New study questions whether toddlers choose to help dogs impulsively
Dog experimenters Fiona, Henry and Seymour. Credit: Duke University

A team of scientists from the U.S. have conducted new research—published in the journal Human-Animal Interactions—which aimed to show whether or not toddlers choose to help dogs impulsively within certain scenarios.

The researchers, in the study entitled "Do children help spontaneously?", found that a sample group of children aged two to three years were twice as likely to help a dog reach a treat or toy when the animal showed interest than if it did not.

Lead scientist Dr. Rachna Reddy, a postdoctoral fellow in at Duke University, and her team, also found that the children were more likely to help the dogs get the out-of-reach items if they already lived with a pet dog, the dogs were livelier and if the item was a treat rather than a toy.

The experiments conducted with three friendly dogs—Fiona, Henry and Seymour—took place at the University of Michigan's child laboratory between 2015 and 2020 and formed part of the research that also involved researchers from the University of Michigan and Stony Brook University in New York.

Dr. Reddy, who is also a research associate in the Department of Human Evolutionary Biology at Harvard University, said, "These findings lend support to our hypothesis that children's early-developing proclivities for goal-reading and prosociality extend beyond humans to other animals."

The scientists recruited 97 toddlers (51 girls and 46 boys) aged between 20 and 47 months from middle-class families in and around the city of Ann Arbor, Michigan, and surrounding towns. The majority of the children were white (71%) while the rest identified as either multiracial, black or African-American, Latino, or Asian. Forty-four children had dogs at home and 53 did not.

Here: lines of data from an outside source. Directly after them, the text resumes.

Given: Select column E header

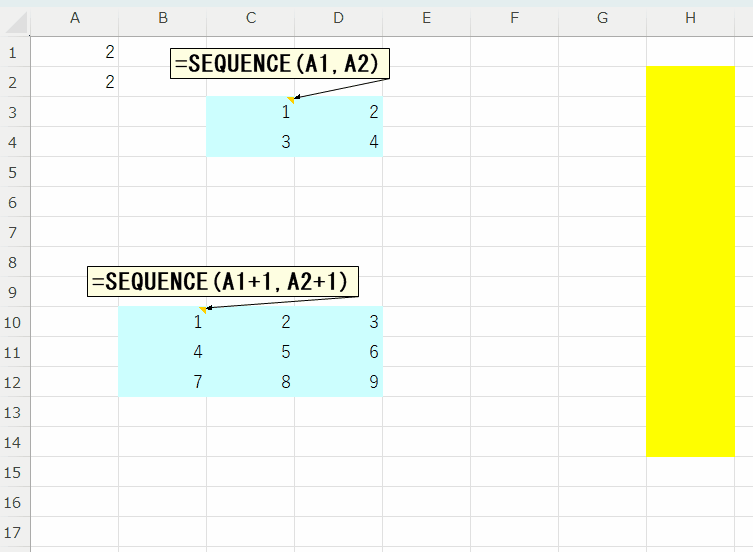Looking at the screenshot, I should click(426, 18).
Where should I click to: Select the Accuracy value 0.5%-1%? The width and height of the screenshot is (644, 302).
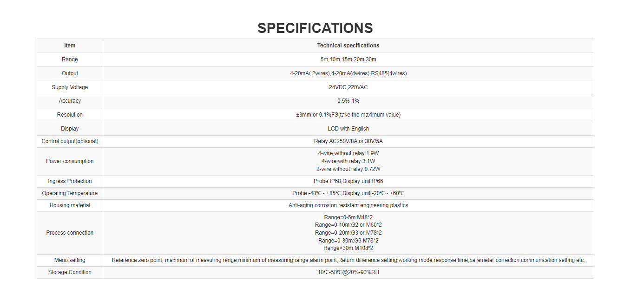point(348,101)
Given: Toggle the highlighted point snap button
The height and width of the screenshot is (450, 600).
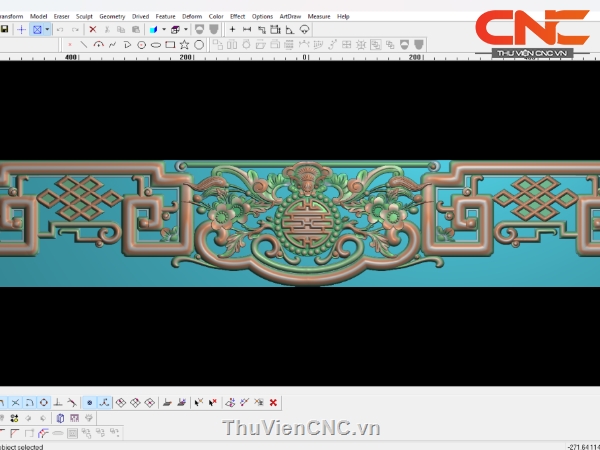Looking at the screenshot, I should pyautogui.click(x=88, y=402).
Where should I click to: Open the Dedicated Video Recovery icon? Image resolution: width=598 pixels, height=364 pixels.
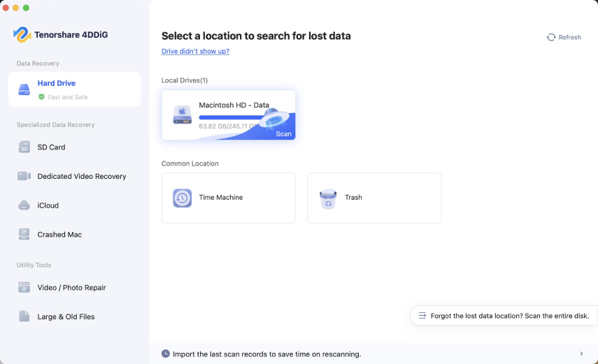(x=24, y=176)
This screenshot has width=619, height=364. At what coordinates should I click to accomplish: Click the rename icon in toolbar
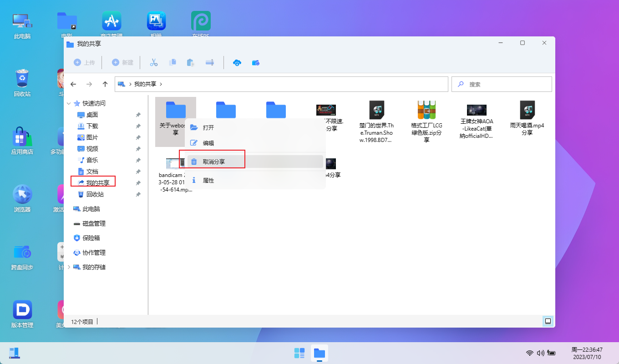[x=210, y=63]
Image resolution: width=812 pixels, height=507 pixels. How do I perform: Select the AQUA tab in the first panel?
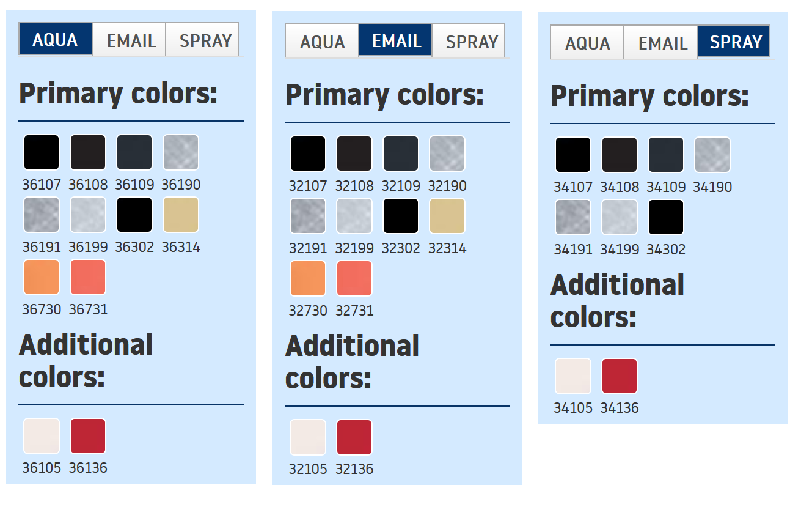[56, 40]
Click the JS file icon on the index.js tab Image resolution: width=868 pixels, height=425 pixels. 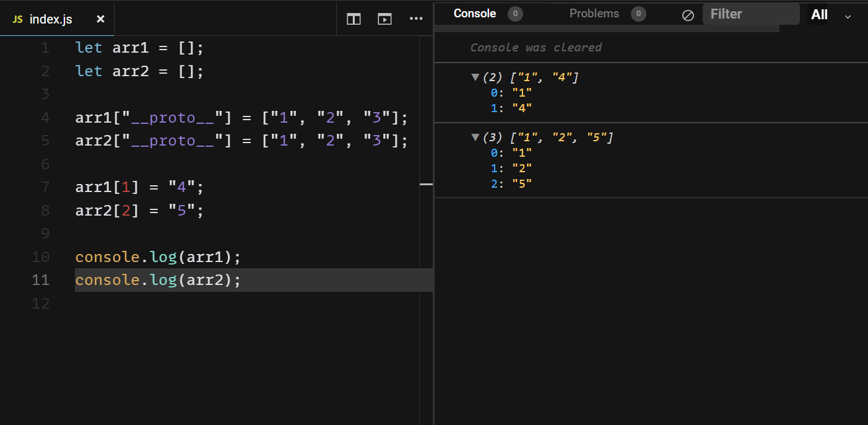[x=17, y=19]
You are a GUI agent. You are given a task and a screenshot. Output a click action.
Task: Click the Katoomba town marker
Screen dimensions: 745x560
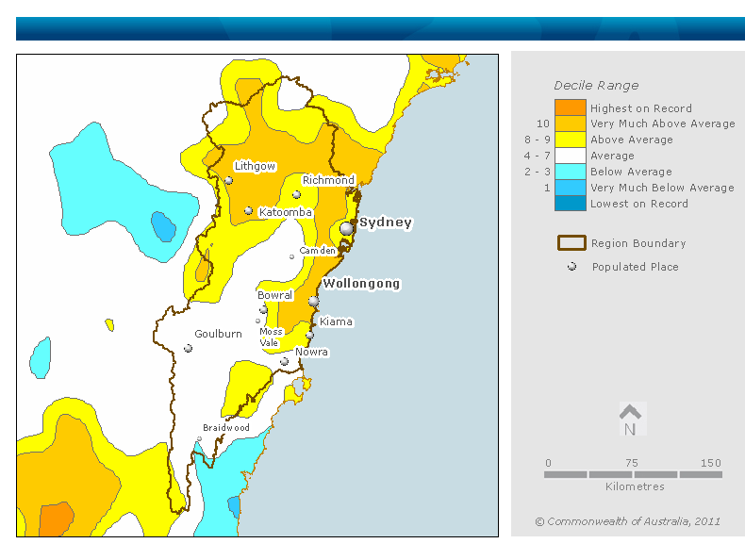249,211
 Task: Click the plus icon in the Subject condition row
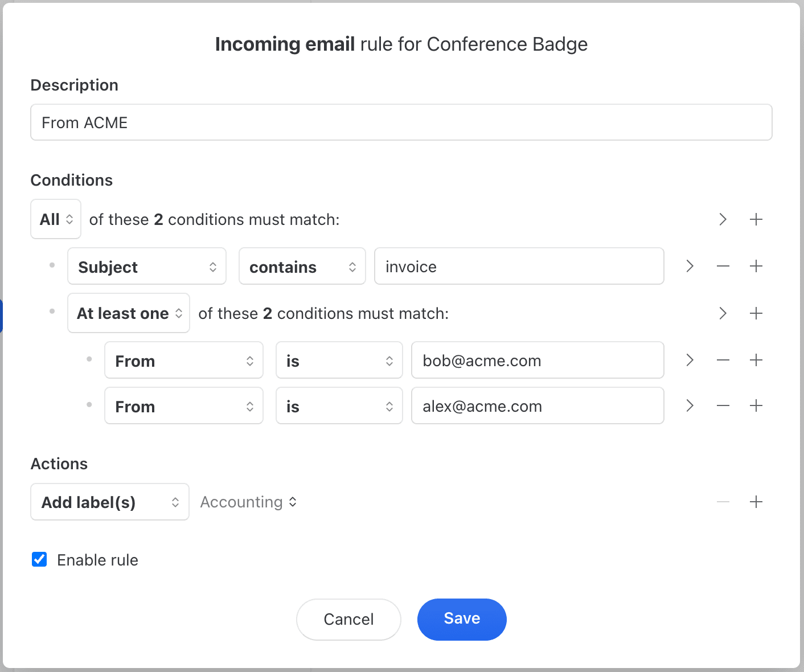tap(756, 266)
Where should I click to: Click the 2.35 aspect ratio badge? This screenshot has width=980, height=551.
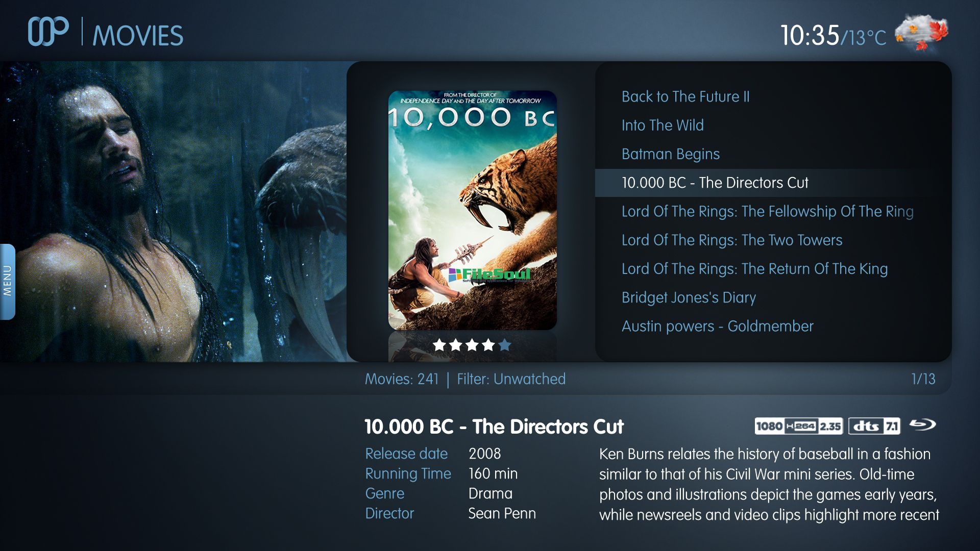830,426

It was revealed that the toddlers gave dogs out-of-reach treats and toys in 50% of all events where dogs attempted to access these items themselves. In contrast, children offered dogs objects that dogs ignored only half as often, on only 26% of occasions.

As expected, the researchers say, having a dog at home, the dog being highly engaged, and the out-of-reach object being food rather than a toy also increased the children's likelihood of giving dogs objects on an event-by-event basis.

Dr. Reddy added, "From several perspectives, children's proclivities to attribute desires and goals to pet dogs during real-life, in-person interactions is unsurprising.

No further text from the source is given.